Ia menegaskan, pihaknya sangat menghormati perbedaan agama. Baik Kristen, Hindu, Buda, maupun agama lainnya. Namun menolak dengan tegas penodaan dan penistaan agama. Semua agama, kata dia, boleh hidup dan menyiarkan ajarannya, tetapi penodaan agama seperti yang dilakukan Ahmadiyah dan ajaran liberal tidak akan diberi tempat di Yogyakarta.
"Jika Sultan melarang Ahmadiyah seperti di propinsi lainnya, maka ia itu justru melindungi hak asasi manusia umat Islam," kata dia.
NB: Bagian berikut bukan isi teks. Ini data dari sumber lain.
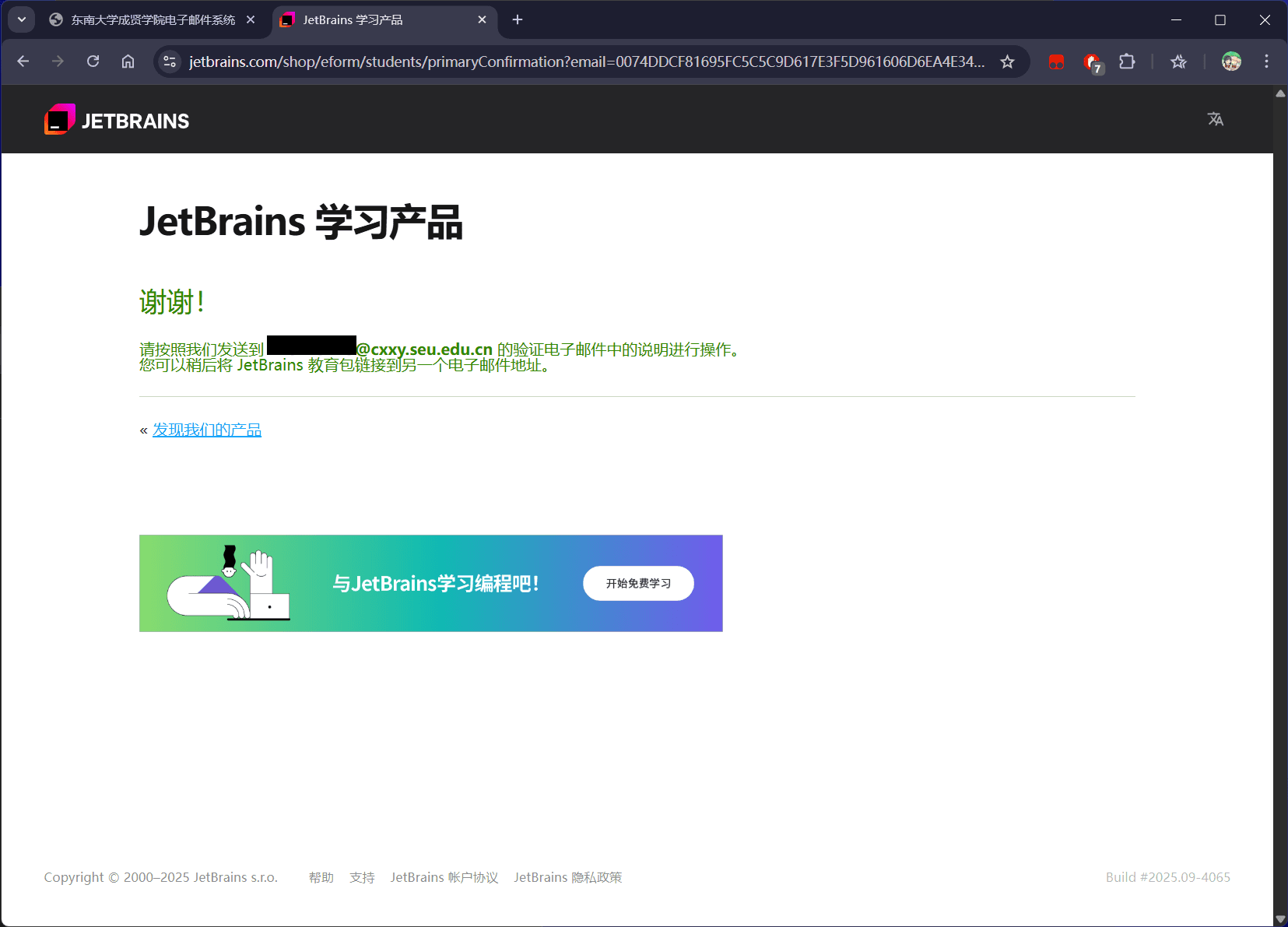This screenshot has height=927, width=1288.
Task: Navigate back to previous page
Action: (23, 61)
Ditambahkan oleh Herman, koordinator lapangan FPI, ajaran Ahmadiyah ada dua. Lahore dan Qadian. Keduanya tetap mengakui ada Nabi setelah Rasulullah Muhammad. Mereka juga percaya pada kitab setelah Al-quran. Meski Lahore tidak mengakui kenabian Mirza Ghulam Ahmad, namun tetap dianggap menodai Islam.
Namun, kedua alirah Ahmadiyah itu, kata Herman, dianggap sesat dan merupakan penistaan agama Islam. Untuk itu, kata dia, FPI akan akan membatasi gerak aktifitas Ahmadiyah. “Jika masih melanggar Surat Keputusan Bersama Tiga Menteri, masjid Ahmadiyah akan kami disegel,” katanya.
Sebelumnya, Majelis Mujahidin juga memprotes sikap Sri Sultan Hamengku Buwono X, gubernur Daerah Istimewa Yogyakarta yang tidak akan mengeluarkan aturan pelarangan Ahmadiyah.